Just to set the record straight (lest some other folks be besmirched by false association), let me say that I am NOT in any way related to Laura Erickson, Julie Zickefoose, Noel Snyder, or anyone else prominent in birding circles (and not related to Paris Hilton ** or Brad Pitt ** either). Nor am I a retired biology or ornithology professor, nor professionally connected to Cornell's Lab of Ornithology, or any other ornithology or conservation group for that matter (indeed, as Groucho Marx opined, I'm not too sure I'd even want to belong to any group that would have me as a member ;-)).

Cyberthrush is simply one of millions of average weekend birders around America, who happens to have a long abiding interest in math, science, birds, and... the Ivory-billed Woodpecker (pretty much in that order). I've never seen an Ivory-bill, nor expect to --- once they are documented, I'd prefer that only trained ecologists, naturalists, and forestry personnel, be permitted in the area, and most birders, like myself (and even the vast majority of ornithologists), be kept out, well OUT --- I don't expect that to happen, but one can wish. I'm not convinced that the birding community in general, with entrenched competitiveness and professional jealousies, can be of great help to this species now, except by preserving more habitat and minimizing human presence. But studies will no doubt be done (and at least some false conclusions likely be drawn and argued over).

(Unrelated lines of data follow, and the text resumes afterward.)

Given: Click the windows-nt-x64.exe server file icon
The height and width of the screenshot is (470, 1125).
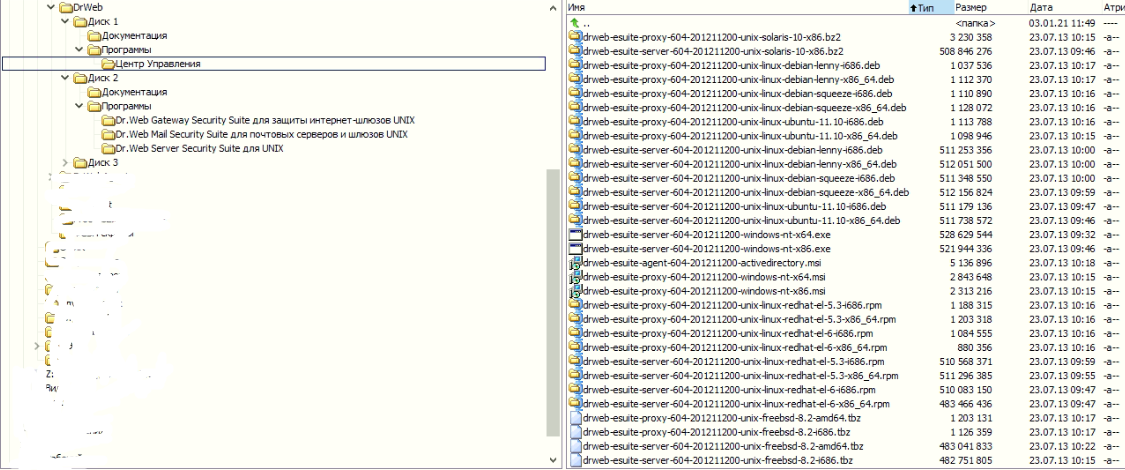Looking at the screenshot, I should 575,235.
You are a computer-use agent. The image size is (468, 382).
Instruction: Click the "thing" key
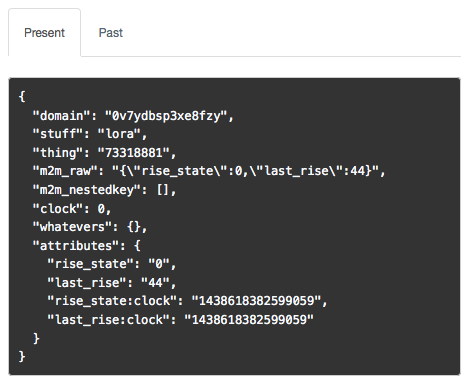[58, 153]
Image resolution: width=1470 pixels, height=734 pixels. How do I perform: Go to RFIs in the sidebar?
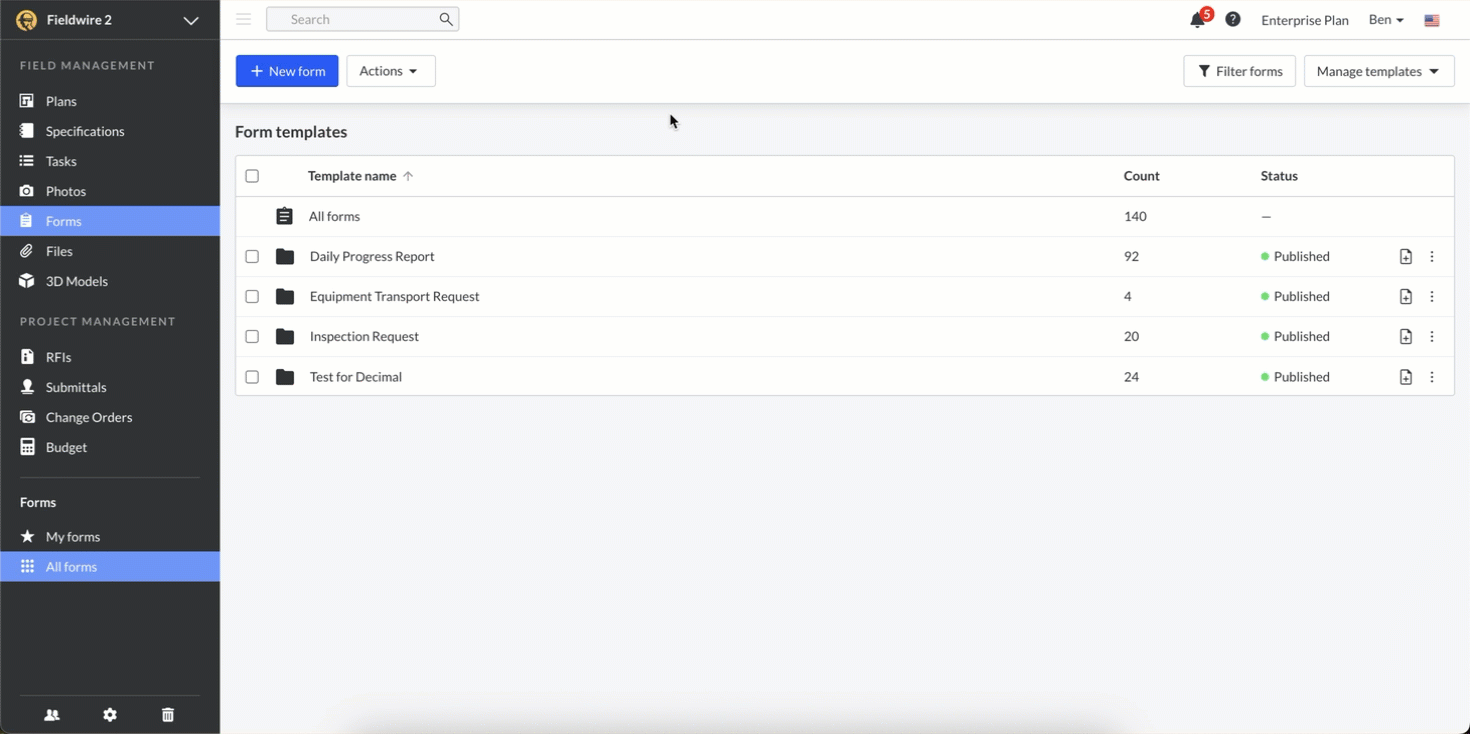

My own Ivory-bill stance is itself a tad ironic given an undue skepticism on my part of biological matters in general (where variables are far too complex and interactive for certainty)
--- I have minimal scientific faith in bird data, bird counts, bird lists, species' taxonomy, journal articles, field biology in general, or even avian molecular work. But I do have faith in repeated bird observations by reputable, credible individuals, and ultimately first-hand observation is the underlying basis of birding --- indeed, if we discount it too much there can be little good science at all left to birding.

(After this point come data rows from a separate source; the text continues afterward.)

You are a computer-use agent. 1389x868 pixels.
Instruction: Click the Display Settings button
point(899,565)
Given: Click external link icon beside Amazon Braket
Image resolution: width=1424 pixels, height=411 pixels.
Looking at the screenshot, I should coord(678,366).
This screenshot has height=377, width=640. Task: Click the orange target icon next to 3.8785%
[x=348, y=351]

So I'll continue to doubt whether Central American hummingbirds ever make their way to Wisconsin under their own power, or whether anyone has truly seen over 8000 species of birds in their lifetime, or whether birds really evolved from dinosaurs (there are counter theories), or whether the AOU ever employs common sense in the re-naming and re-re-naming of North American birds, or whether it was humanly possible for a lone grad student in the 1930's to have conducted a thorough research study of a rare bird species across the entire American Southeast, BUT.... I don't much doubt that several people in my lifetime have observed Ivory-billed Woodpeckers, and others will continue to do so, and moreover, that living creatures routinely surpass the limitations we humans, in our myopia, erroneously place on them. ...May it be so, and more importantly, may it, in time, be documented to everyone's satisfaction.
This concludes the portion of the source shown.